Em 19 de novembro de 1889, os republicanos adotaram uma nova bandeira, para substituir a anterior, do período imperial. Contudo, 85% dos brasileiros, 12 milhões entre 14 milhões, não conseguiam ler o lema —Ordem e Progresso —por serem analfabetos. Começou, ali, a saga de uma nação partida, separando a maioria, o povão, da minoria privilegiada, a elite. Pouco mais de 135 anos depois, o estandarte é reconhecido por 93% da população —contudo, os 7% com mais de 15 anos iletrados não a reconhecem, em um grupo, 12 milhões, de tamanho semelhante ao dos apartados de 1889. É possível estimar que, ao longo da gestão dos 39 presidentes da história republicana, pelo menos 50 milhões de pessoas tenham morrido sem decifrar o lábaro.

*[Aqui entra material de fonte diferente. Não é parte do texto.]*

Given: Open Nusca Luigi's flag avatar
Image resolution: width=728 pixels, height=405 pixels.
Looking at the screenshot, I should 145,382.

Não é uma estimativa perfeita, tanto quanto não são os cálculos do número de escravos que nasceram no Brasil ao longo dos 350 anos de escravidão, até a Lei do Ventre Livre. É claro indício, contudo, da essência perversa de nosso sistema político. Nossos democratas lutaram por anos contra a censura sobre os que tinham chance de escrever ou ler, mas não contra a mais absoluta censura sobre os analfabetos; tampouco lutaram por aqueles impedidos de receber educação de base suficiente para induzi-los à leitura, apesar de alfabetizados. Os defensores das letras denunciam o alto custo dos livros e o pouco apoio público à leitura, mas esquecem os analfabetos adultos e as vítimas da baixa qualidade do sistema educacional, que continua produzindo a cada ano dezenas de milhões de iletrados. Até mesmo a luta contra a tortura sobre presos políticos não considerou que o analfabetismo é uma tortura sobre o analfabeto: diante de um texto escrito, é como se levasse uma chicotada no cérebro. A comemorada Lei da Anistia ainda não se aplicou às vítimas do analfabetismo que são jogadas ao mar da “desescola” e ficam socialmente para trás, por falta de acesso à educação de base com qualidade.
“Ao longo da gestão de 39 presidentes da República, mais de 50 milhões de pessoas morreram analfabetas”
Um século e meio depois da Proclamação da República prevalece a mesma essência política dos primeiros republicanos que formularam a bandeira dos letrados sem cuidar dos iletrados nem dos ileitores. No Dia da Bandeira do 24º ano do século XXI, o Brasil tomou conhecimento de que diminuiu o número de leitores entre os brasileiros alfabetizados. Diversas vozes se levantaram contra as causas dessa tragédia social. Criticaram o descuido com o programa do livro didático, o fechamento de livrarias, a penúria de bibliotecas, o alto preço dos livros, mas sem cobrança por um programa para a erradicação do analfabetismo de adultos, nem pela criação de um sistema nacional para a educação de base que produza leitores.
Os republicanos fizeram uma bandeira para poucos e, de modo triste e inaceitável, até hoje a desfraldamos para poucos devido a um regime educacional com qualidade para privilegiados, apenas. A consequência é um círculo vicioso: a essência perversa da política impede educação de qualidade para todos, e essa apartação educacional faz duradoura a perversidade social iniciada em 19 de novembro de 1889 com a adoção da bandeira de uma república partida ao meio. Tudo somado: a verdadeira bandeira de um país republicano é a escola que seus governos oferecem ao seu povo.